Страница 22 из 78
— Награду ему дать, — выкрикивала она, — он землю от лютых тигров освободил… Не столько князь, сколько Гассан и Мегмет людей мучили. Столь многие плакали от них, нет, не плакали, а стонали! Они были изверги, палачи! Всё было от них… Прости его, награди! — кинулась она к Разумянскому и, схватив его стремя, умоляюще смотрела на него.
— Слышь, пан, — вдруг выступил, вершник Иван, — у него, у Петрухи этого, те вороги сестру замучили. Князь испортил её, а потом им отдал; они девку и замучили. Вот и не стерпел парень страшного лиха: вышел случай, и расчёлся…
Пан Мартын внимательно слушал всё, что говорилось.

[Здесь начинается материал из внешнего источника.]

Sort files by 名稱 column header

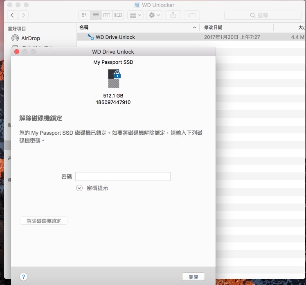coord(135,27)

Неожиданное появление Зюлейки сперва несказанно удивило его, но, взглянув на Руссова, он сразу всё понял.
— Не об этой ли звезде, — слегка кивнул он на Зюлейку, склоняясь к литовцу, — и говорил пан?
Руссов заёрзал на седле и в тон Разумянскому ответил:
— Я уже сказал вельможному пану, что "всякому своё"!
— Так, так! — улыбнулся Разумянский. — Ну, об этом мы потолкуем после и выпьем за успехи пана Александра Руссова в любви!
Потом, обращаясь к Петру, он постарался нахмурить погрознее брови и спросил:
— Так это?
— Всё — правда! Вешай меня, ежели хочешь!
В этот момент раздался нежный голос Ганночки:
— Пан Мартын, а пан Мартын!
— Что прикажет ясновельможная панна своему рыцарю? — воскликнул поляк. — Прошу помнить, что каждое её слово — закон для всех нас. Приказывай, божественная!
— Нет, я только прошу пощадить жизнь этого человека. Для меня пощади его, пан Мартын!
Разумянский весь так и вскинулся, будто вдруг вырос.
— Ты слышишь, собачья кровь! — крикнул он, обращаясь к Петру. — За тебя просит панночка!
— Спасибо ей, — усмехнулся Пётр, — только мне того мало, что вы меня не повесите…
— Мало? Ах, негодяй! Чего ещё тебе?..
— Возьми меня, пан, к себе на службу… Ведь ты на Москву идёшь? Верно служить буду и не раз пригожусь! А ты меня не выдашь!
Лицо Разумянского прояснилось. Это обращение к его покровительству сильно польстило гордому поляку.
— Скройся с глаз моих! — крикнул он Петру в притворном гневе. — Иди назад в обоз, собачья кровь, москаль негодный, потом потолкуем, что с тобою делать… Да ясновельможную панну благодари! Уж повесил бы я тебя, если бы не она.
Пётр усмехнулся, отвесил поклон Ганночке и побрёл вдоль вновь двинувшегося обоза.
XXV
ПОСЛЕ БУРИ
ока совершались эти события и обречённая жертва благополучно избежала грозившей ей опасности, в лесном поместье князя Агадар-Ковранского ещё продолжалась драма, в которой эпизод с медведем был далеко не началом конца.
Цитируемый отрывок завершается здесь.